Aksi protes itu dilakukan dengan membentangkan spanduk bertuliskan “Nickel Mines Destroy Lives” dan “Save Raja Ampat from Nickel Mining”.
Melalui simbol perlawanan tersebut, Greenpeace berusaha menyampaikan kritik terkait dampak buruk industri nikel terhadap masyarakat dan lingkungan.
“Greenpeace ingin menyampaikan pesan kepada pemerintah Indonesia, pengusaha industri nikel, dan publik, bahwa aktivitas pertambangan dan hilirisasi nikel telah menyebabkan penderitaan bagi masyarakat terdampak,” ujar Rahka.
Ia juga menambahkan bahwa dokumentasi di lapangan menunjukkan adanya limpasan tanah dari wilayah pertambangan yang menyebabkan sedimentasi di pesisir.
Kondisi ini mengancam keberadaan terumbu karang dan ekosistem laut di kawasan Raja Ampat yang dikenal kaya akan keanekaragaman hayati.
Dengan aksi ini, Greenpeace menegaskan pentingnya perhatian serius terhadap dampak lingkungan dari industri ekstraktif, khususnya proyek hilirisasi nikel yang semakin masif di Indonesia.
Kondisi Terkini Raja Ampat
Kawasan Raja Ampat yang dikenal sebagai salah satu surga biodiversitas laut dunia, kini menghadapi ancaman serius dari ekspansi industri pertambangan nikel.
Kiki Taufik, Kepala Global Greenpeace untuk Kampanye Hutan Indonesia, menyoroti dampak besar terhadap ekosistem dan kehidupan masyarakat lokal, terutama jika penambangan terus diperluas ke wilayah sensitif seperti Papua.
Menurut Kiki, kawasan Raja Ampat menyimpan kekayaan hayati luar biasa di mana terdapat 75 persen spesies terumbu karang dunia, sekitar 1.400 jenis ikan karang, dan 700 jenis moluska invertebrata.
Salah satu ikon lautnya yang terkenal adalah pari manta (Mobula birostris), yakni spesies yang menjadikan Selat Dampier sebagai habitat utama.
“Jadi ada wilayah di Raja Ampat itu namanya Selat Dampier, di Selat Dampier itu arusnya kencang tapi di selat itulah manta, manta ray yang besar itu hidup,” ujar Kiki saat berbicara di ICMC.
Namun, kekayaan Raja Ampat tak hanya berada di bawah laut.

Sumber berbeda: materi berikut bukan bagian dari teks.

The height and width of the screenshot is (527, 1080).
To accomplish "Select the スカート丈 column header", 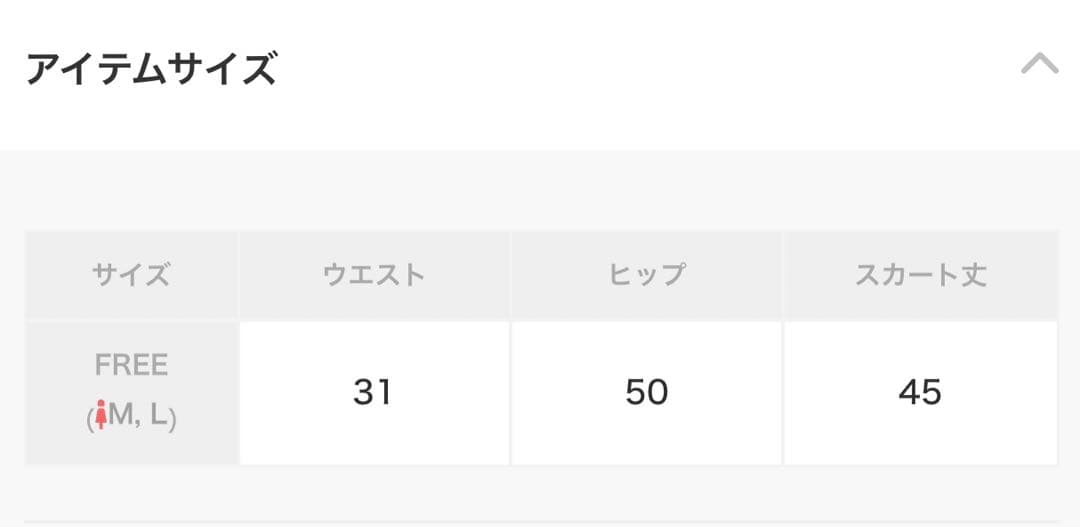I will pos(920,275).
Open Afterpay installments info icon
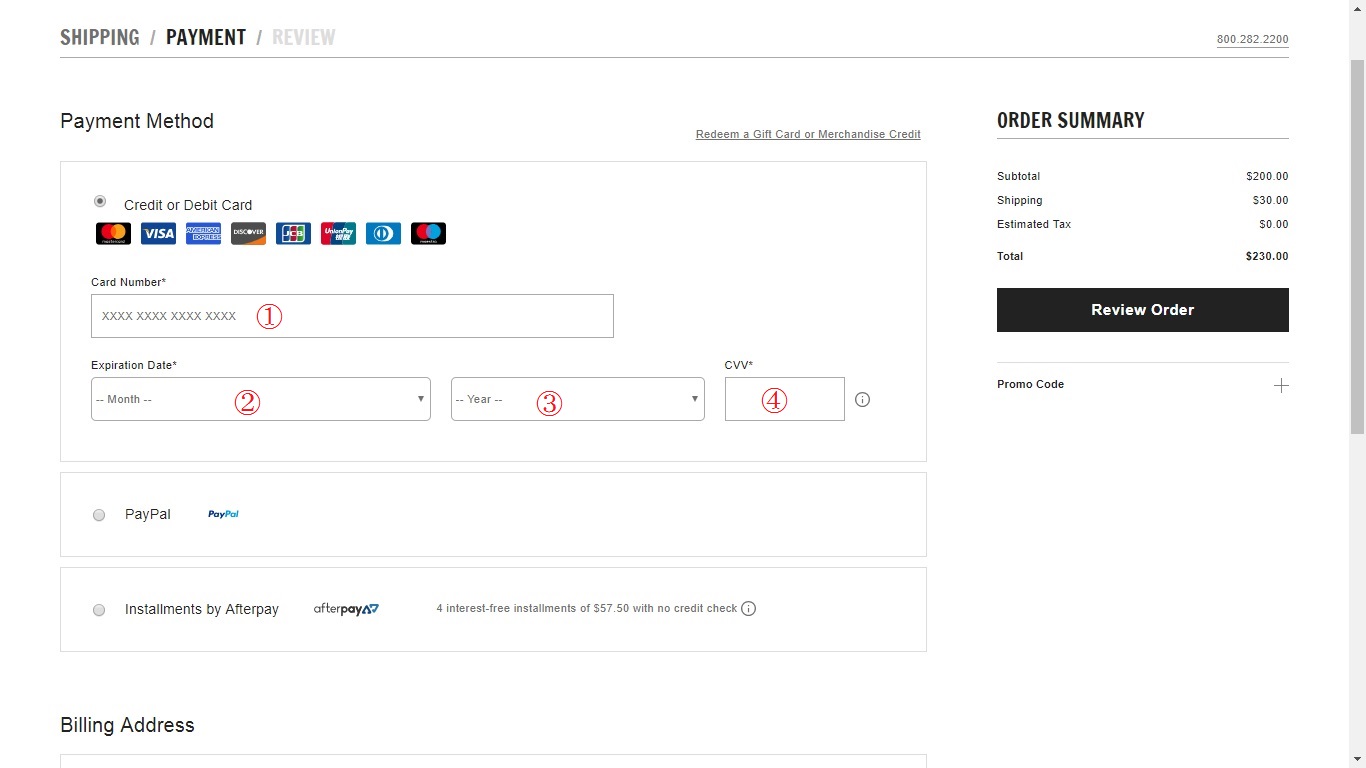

Keanekaragaman fauna daratnya pun tak kalah penting.
Kiki menekankan bahwa satwa endemik seperti cenderawasih botak (Cicinnurus respublica), yang hanya ditemukan di wilayah ini, kini berangsur terancam oleh proyek hilirisasi nikel.
Burung eksotik ini menjadi daya tarik utama bagi wisatawan dan pengamat burung mancanegara, bahkan sering terlihat di sekitar permukiman warga.
Ekowisata yang bertumpu pada keindahan alam dan kekayaan hayati seperti cenderawasih telah memberikan dampak ekonomi nyata bagi masyarakat.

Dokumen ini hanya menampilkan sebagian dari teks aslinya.